-------- TASK INPUT --------

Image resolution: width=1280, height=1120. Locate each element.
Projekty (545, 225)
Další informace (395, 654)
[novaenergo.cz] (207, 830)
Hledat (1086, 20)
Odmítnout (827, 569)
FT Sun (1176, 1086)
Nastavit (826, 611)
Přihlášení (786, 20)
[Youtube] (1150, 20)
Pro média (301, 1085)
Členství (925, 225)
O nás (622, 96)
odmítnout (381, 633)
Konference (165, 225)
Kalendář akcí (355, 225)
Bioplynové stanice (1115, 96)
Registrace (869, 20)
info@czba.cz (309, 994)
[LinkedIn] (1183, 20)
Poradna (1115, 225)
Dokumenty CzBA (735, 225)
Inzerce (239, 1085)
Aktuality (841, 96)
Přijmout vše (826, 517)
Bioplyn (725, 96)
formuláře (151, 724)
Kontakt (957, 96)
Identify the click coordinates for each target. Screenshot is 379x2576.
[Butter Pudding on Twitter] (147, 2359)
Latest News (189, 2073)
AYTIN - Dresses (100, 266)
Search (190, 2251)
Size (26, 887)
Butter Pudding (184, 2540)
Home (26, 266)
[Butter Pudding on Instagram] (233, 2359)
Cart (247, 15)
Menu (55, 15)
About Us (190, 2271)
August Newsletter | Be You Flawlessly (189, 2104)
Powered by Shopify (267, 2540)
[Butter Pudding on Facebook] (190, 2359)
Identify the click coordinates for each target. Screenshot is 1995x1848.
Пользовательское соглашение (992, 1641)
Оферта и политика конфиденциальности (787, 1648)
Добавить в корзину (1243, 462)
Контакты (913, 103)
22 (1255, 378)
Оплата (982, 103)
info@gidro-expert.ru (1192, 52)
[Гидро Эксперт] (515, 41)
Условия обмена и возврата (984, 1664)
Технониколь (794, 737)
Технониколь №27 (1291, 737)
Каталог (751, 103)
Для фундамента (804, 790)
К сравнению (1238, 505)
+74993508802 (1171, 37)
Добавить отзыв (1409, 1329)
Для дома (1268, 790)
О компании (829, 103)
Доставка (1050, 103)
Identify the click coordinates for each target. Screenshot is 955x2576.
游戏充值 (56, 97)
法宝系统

--------

__INSTRUCTIONS FOR THE TASK__.
Exactly as they appear above, write out the line containing "[LinkedIn] (1183, 20)" and each line that comes after it in the records.

__SOLUTION TO THIS EXERCISE__.
[LinkedIn] (1183, 20)
Poradna (1115, 225)
Dokumenty CzBA (735, 225)
Inzerce (239, 1085)
Aktuality (841, 96)
Přijmout vše (826, 517)
Bioplyn (725, 96)
formuláře (151, 724)
Kontakt (957, 96)
Identify the click coordinates for each target. Screenshot is 379x2576.
[Butter Pudding on Twitter] (147, 2359)
Latest News (189, 2073)
AYTIN - Dresses (100, 266)
Search (190, 2251)
Size (26, 887)
Butter Pudding (184, 2540)
Home (26, 266)
[Butter Pudding on Instagram] (233, 2359)
Cart (247, 15)
Menu (55, 15)
About Us (190, 2271)
August Newsletter | Be You Flawlessly (189, 2104)
Powered by Shopify (267, 2540)
[Butter Pudding on Facebook] (190, 2359)
Identify the click coordinates for each target. Screenshot is 1995x1848.
Пользовательское соглашение (992, 1641)
Оферта и политика конфиденциальности (787, 1648)
Добавить в корзину (1243, 462)
Контакты (913, 103)
22 (1255, 378)
Оплата (982, 103)
info@gidro-expert.ru (1192, 52)
[Гидро Эксперт] (515, 41)
Условия обмена и возврата (984, 1664)
Технониколь (794, 737)
Технониколь №27 (1291, 737)
Каталог (751, 103)
Для фундамента (804, 790)
К сравнению (1238, 505)
+74993508802 (1171, 37)
Добавить отзыв (1409, 1329)
Для дома (1268, 790)
О компании (829, 103)
Доставка (1050, 103)
Identify the click coordinates for each target. Screenshot is 955x2576.
游戏充值 (56, 97)
法宝系统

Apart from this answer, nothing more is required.